Since early in the previous administration, the U.S. has been printing trillions of dollars with no tax revenues to back those pieces of paper up. Once we reached the the brink of financial collapse, those efforts were ramped up even further. As a result, the cost of stuff is about to go up and our loan sharks (the institutions and countries that buy our debt) will demand much higher interest rates going forward.

No matter which party is in control, we will never raise enough tax revenue to service and pay down our debt so the Treasury will simply print more dollars with nothing to back them to give our creditors the “money” they have coming. We won’t default—we will just inflate.

As usual, the experts and pundits have been clueless. All of the cable conversation been about whether the stimulus will work (whatever that means), whether the banks will all go broke (as the stock market seemed to predict two months ago), whether the banks will all come storming back (as the stock market has been predicting lately), whether Obama is a socialist, whether Nancy Pelosi is a liar, whether Rush Limbaugh or Colin Powell is a better Republican (just the fact that they’re having the conversation is scary), and a whole bunch of other stuff that range from inane to not a big deal.

Here's what's important. The economy is terrible. Tens of millions of Americans are hopelessly in debt, out of work, or underemployed. But things have started to get worse at a slower pace and eventually things will get better. That's because Obama has decided to take a complete financial collapse and economic depression off the table for now by printing money. The price we will pay for that in the future is not totally clear but some things are getting clearer by the day.

The long-term borrowing costs for the U.S. government have increased by well over 50 percent during the last few months and will go higher. The value of “safe, guaranteed, and risk-free” treasury bonds has dropped sharply during that period. These are the holdings in the funds battered investors turned to in March to get away from the volatility of risky equities. Since then, the stock market has soared (to great fanfare) while sharp drop in the Treasury market has gone relatively unnoticed.

Short term interest rates—which the Federal Reserve can control—have remained near zero. But the free-market forces in the long-term bond market are suddenly making it very clear that even with the Fed out there buying hundreds of billions of dollars worth of bonds, there is still way more supply than demand at these interest rate levels. The yield on 10-year notes has jumped from 2.00 percent to 3.45 percent and the 30-year rates have gone from 2.50 to 4.30 percent since the first of the year.

The rise in rates could provide the catalyst that many are looking for to trigger the correction that most investors are expecting after the recent straight-up move of more than 30 percent in most stock averages.

But something else could be going on.

It may well be that with all its problems, the economy is at least on the right track and will, albeit in fits and starts, keep moving in the right direction. It could also be that the mountain of money that moved into cash and bond funds earlier this year will start moving into stocks and that correction everyone is now expecting will come from much higher levels.
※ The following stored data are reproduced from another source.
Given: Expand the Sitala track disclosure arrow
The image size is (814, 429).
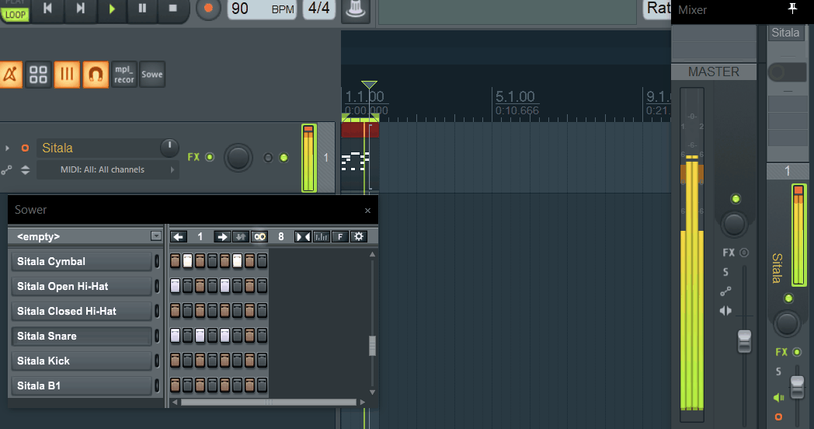Looking at the screenshot, I should point(7,148).
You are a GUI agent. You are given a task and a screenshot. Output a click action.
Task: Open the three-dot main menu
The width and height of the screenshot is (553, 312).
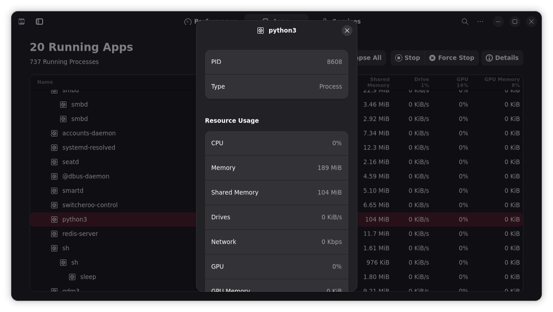pos(480,22)
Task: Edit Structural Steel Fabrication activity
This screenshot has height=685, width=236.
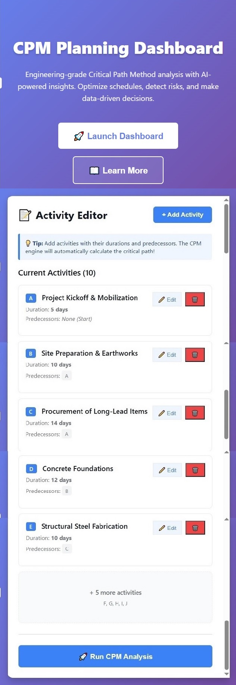Action: 167,528
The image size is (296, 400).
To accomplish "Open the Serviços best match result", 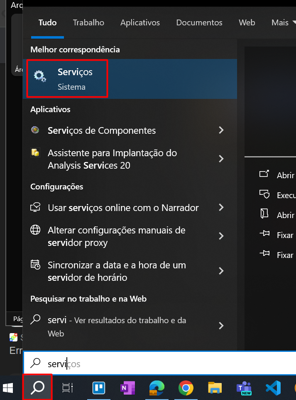I will point(75,79).
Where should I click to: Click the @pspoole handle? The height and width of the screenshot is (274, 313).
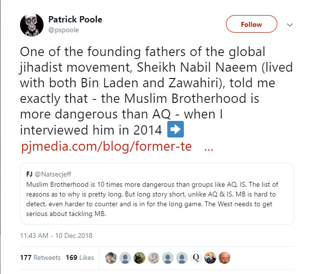pyautogui.click(x=64, y=30)
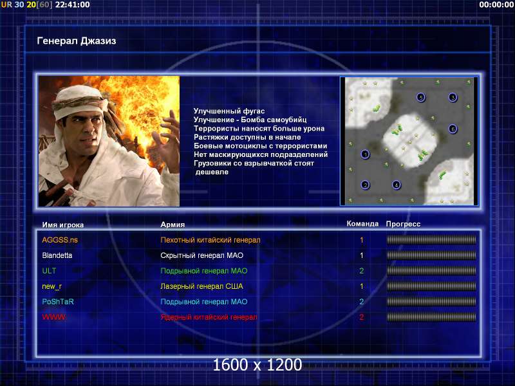Click start position 3 marker on minimap
515x386 pixels.
pos(453,98)
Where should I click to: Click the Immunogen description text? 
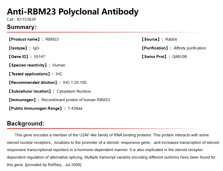pos(76,100)
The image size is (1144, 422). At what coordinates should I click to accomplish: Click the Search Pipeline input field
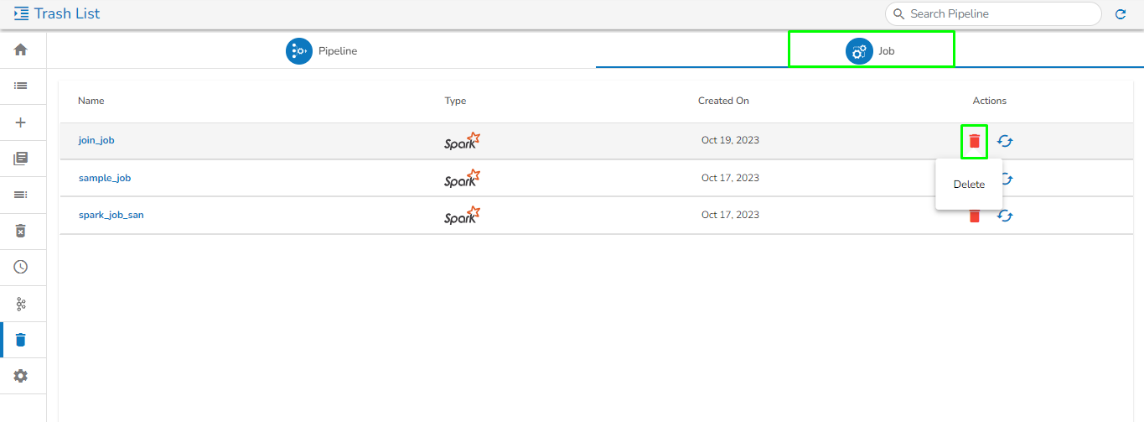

We have already seen cash lose its buying power as those who own oil, gas, gold, silver, copper, and other raw materials are demanding more dollars for the same amount of stuff. Did anybody out there check out gas prices over the weekend? As the cost of stuff goes higher, the cost of essential products will go up as well. The value of the companies that make those products could go up with the tide.

That assessment may only be partly right and things may not unfold exactly that way. The fact that we don’t really know is why we diversify.

I'd want to keep owning stocks and stuff and buy more if we get the pullback in prices that everyone has been predicting--which is why we might not get it.

It’s time to look past all the stupid chatter coming from the media and be smart. I’m here for you and anxious to talk about how to invest in this very challenging environment. Everybody's investment objectives and risk tolerance are unique. There are a lot of question marks out there, but smart is still smart.

Be well and stay in touch.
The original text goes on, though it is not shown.